- Exercise description
Can you continue the essay on Hoppe's case against democracy, starting right after its final sentence?
*** Exercise text ***
This post Democracy: The God That Failed appeared first on Daily Reckoning.

Today we trample sacred ground… trumpet a message of heresy… and offend the wrathful gods.

In 2001, academic Hans-Hermann Hoppe scribbled a book bearing the soaring title Democracy: The God That Failed. Hoppe’s work is a sharpened spear levelled against that holiest of secular divinities.

Hoppe’s primary tort against democracy?

It wastes. It exhausts its capital. It forever takes the short view. Hoppe uses the economic concept of time preference to nail his point through.

A Jill with low time preference delays her gratification until the future. She is disciplined. She is willing to have her cake later — only after she has seen to her business.

But a Jack with high time preference orients toward present consumption. He wants his cake now — and the future can go scratching.

Democracy, in Hoppe’s regard, “wants it now.” It is a spendthrift; a profligate; a child at large in a candy store.

As the drunkard cannot see beyond the next drink… democracy cannot see past the next election.

The problem, says Hoppe, is that democratic leaders do not own the machinery of government. It is theirs on temporary loan. Thus the democratic politician is a mere placeholder.

But is that not our system’s cardinal virtue — that power is not permanently lodged in a single vessel? A rotating roster of rogues is far superior to one alone, you counter.

Otherwise the American Revolution was a vast swindle and the Fourth of July is a blackguard’s holiday.

But because a leader under democracy does not own the government apparatus, argues Hoppe, he has no incentive to maximize its value. Instead, he tends to deplete it. His limited time horizon forces him toward immediate gratification.

That is, he must get while the getting is there to be gotten.

Consider the aspiring democratic official who seeks the franchise of a demanding public. He may feel the tug of fiscal conscience. But should he fail to gratify the crowd’s clamorings, he knows the other fellow will. And our democratic aspirant will lose his election.

So he offers up the requisite sweets.

If Social Security benefits must increase to sweep him into office, they will increase. Will it take more Medicare benefits, more unemployment insurance, more welfare? Then these you will see.

His election represents a pre-arranged raid upon the Treasury. If the national purse is thin, if the burden cannot be met from existing stocks, then let it go upon the credit card.

Is the business sordid? Might it eventually throw the Republic into bankruptcy?

Well, eventually is a long way off, he says. Let it fall into the next fellow’s lap. Besides, we’ll simply grow our way out of it.

This is the office seeker under modern democracy.

Compare, for a moment, democratic government with a rented automobile

The renter does not own the auto. He therefore has no regard for its long-term health. So he overaccelerates the engine. He pummels the brakes. Down its gullet he pours the lowest-test gasoline. Would he ever check the oil?

And who, may we inquire, has ever run a rental through a wash?

Here Hoppe applies the theory to democratic government:

It must be regarded as unavoidable that public-government ownership results in continual capital consumption. Instead of maintaining or even enhancing the value of the government estate, as a king would do, a president (the government’s temporary caretaker or trustee) will use up as much of the government resources as quickly as possible, for what he does not consume now, he may never be able to consume… For a president, unlike for a king, moderation offers only disadvantages.
*** Raw data ***
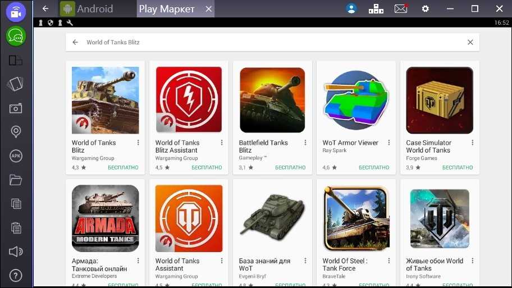This screenshot has height=288, width=512.
Task: Open the location pin tool
Action: 16,132
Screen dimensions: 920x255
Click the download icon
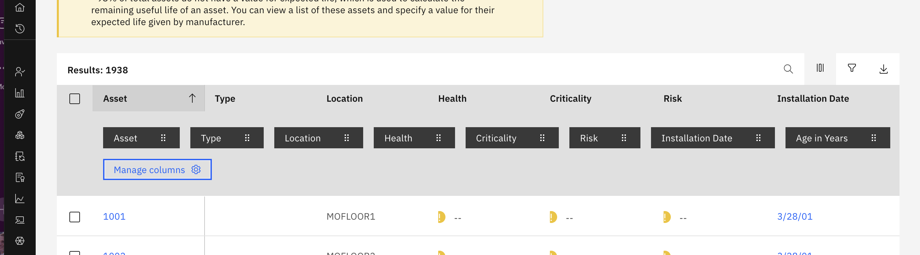884,69
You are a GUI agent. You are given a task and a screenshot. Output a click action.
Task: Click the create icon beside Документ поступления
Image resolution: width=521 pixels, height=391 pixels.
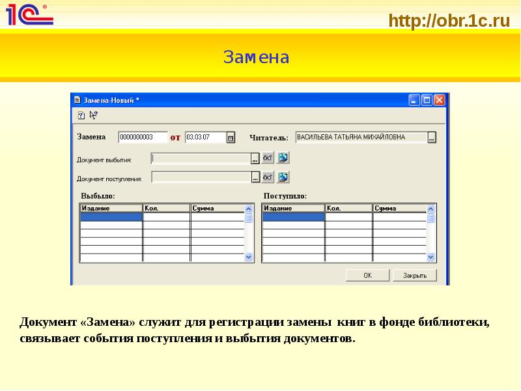pos(283,177)
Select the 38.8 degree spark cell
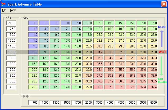 point(98,87)
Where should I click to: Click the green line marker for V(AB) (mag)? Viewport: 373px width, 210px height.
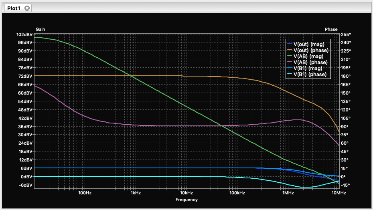point(290,56)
***
- Written response
Hoppe speaks of a king.

Unlike democracy, Hoppe contends, monarchy takes the long view. The monarch owns the apparatus of government. As will his heirs. So he naturally inclines to policies that increase the value of his property over time.

If Social Security, Medicare and the rest begin to deplete the government’s stocks, the monarch will announce a halt to them.

“It’s welfare you want, subject? I understand the church runs a charity.”

“Social Security, you seek? I suggest you begin planning early for your retirement. And remember to save against the rainy day.”

“You say you want health care. I hope you don’t smoke or drink too much. And let me mention it now — sugar is a far-from-healthful substance. Besides, there are private insurers. I can refer you to several if you wish.”

Is such a system undemocratic? Certainly.

Callous, perhaps? Well, perhaps it is.

But is it fiscally stable? Yes.

Would it incur massive debts it could never repay? Unlikely.

In brief, monarchy is better with money than democracy. It is a superior steward of wealth — at least by this theory.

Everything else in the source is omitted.